- [WHAT YOU ARE ASKED TO DO]:
Copy out each line below that has the word "computer" in it.
┌──
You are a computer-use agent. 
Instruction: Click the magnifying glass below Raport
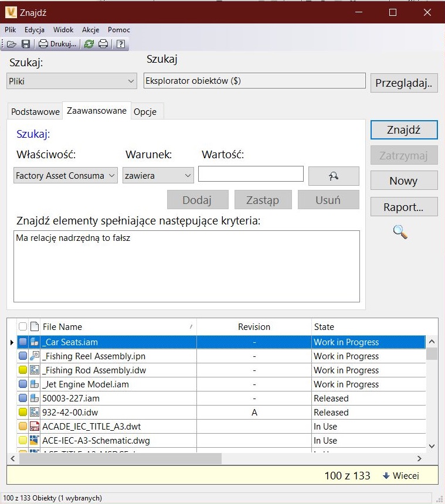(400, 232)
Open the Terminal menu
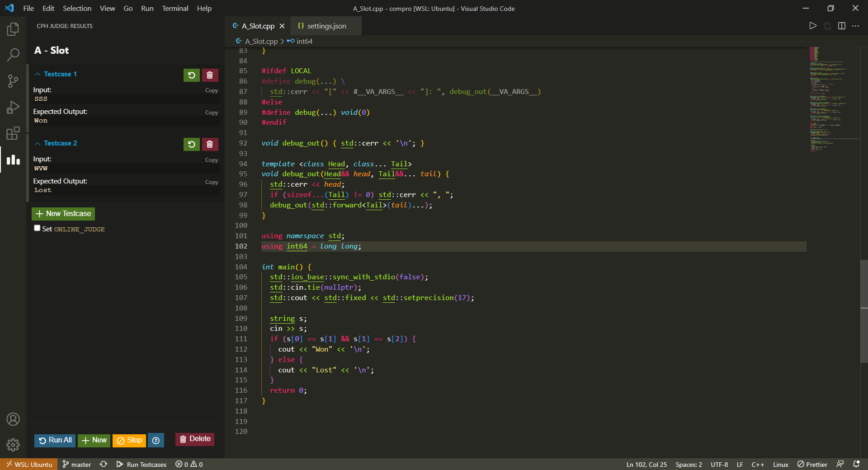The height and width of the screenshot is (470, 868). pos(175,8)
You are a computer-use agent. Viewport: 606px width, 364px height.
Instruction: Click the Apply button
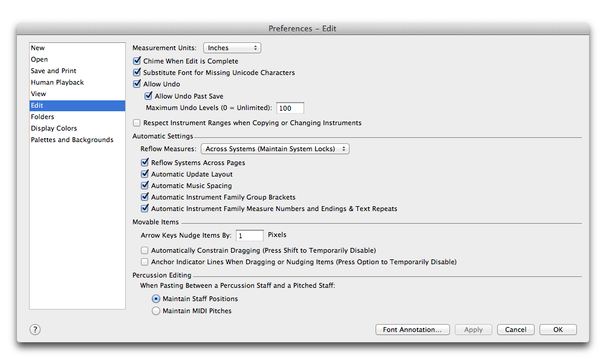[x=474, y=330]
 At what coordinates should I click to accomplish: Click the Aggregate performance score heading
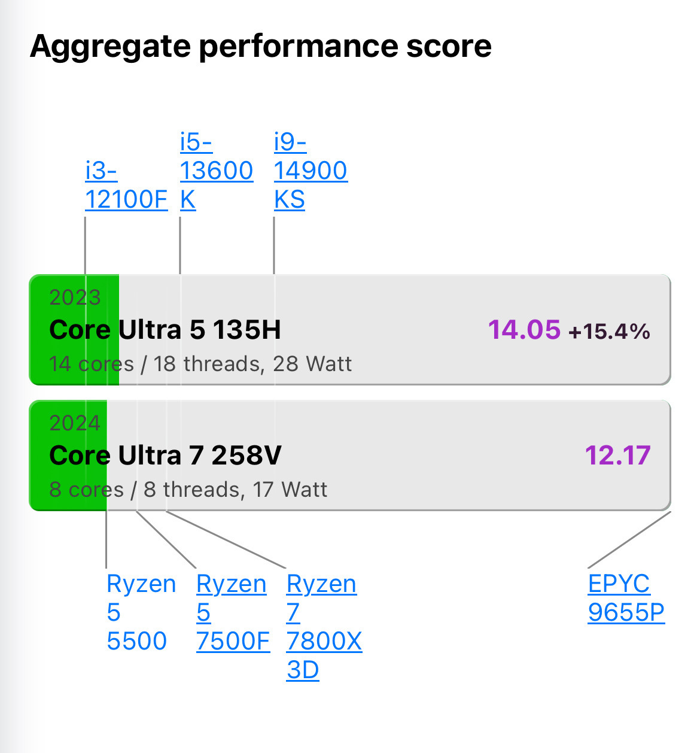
└──
┌──
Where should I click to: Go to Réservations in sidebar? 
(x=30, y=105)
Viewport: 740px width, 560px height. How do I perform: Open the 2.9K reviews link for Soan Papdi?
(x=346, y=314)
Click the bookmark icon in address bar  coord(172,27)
└──
- [RESPONSE]:
You are a computer-use agent. 
You are a computer-use agent. Viewport: 606px width, 364px height.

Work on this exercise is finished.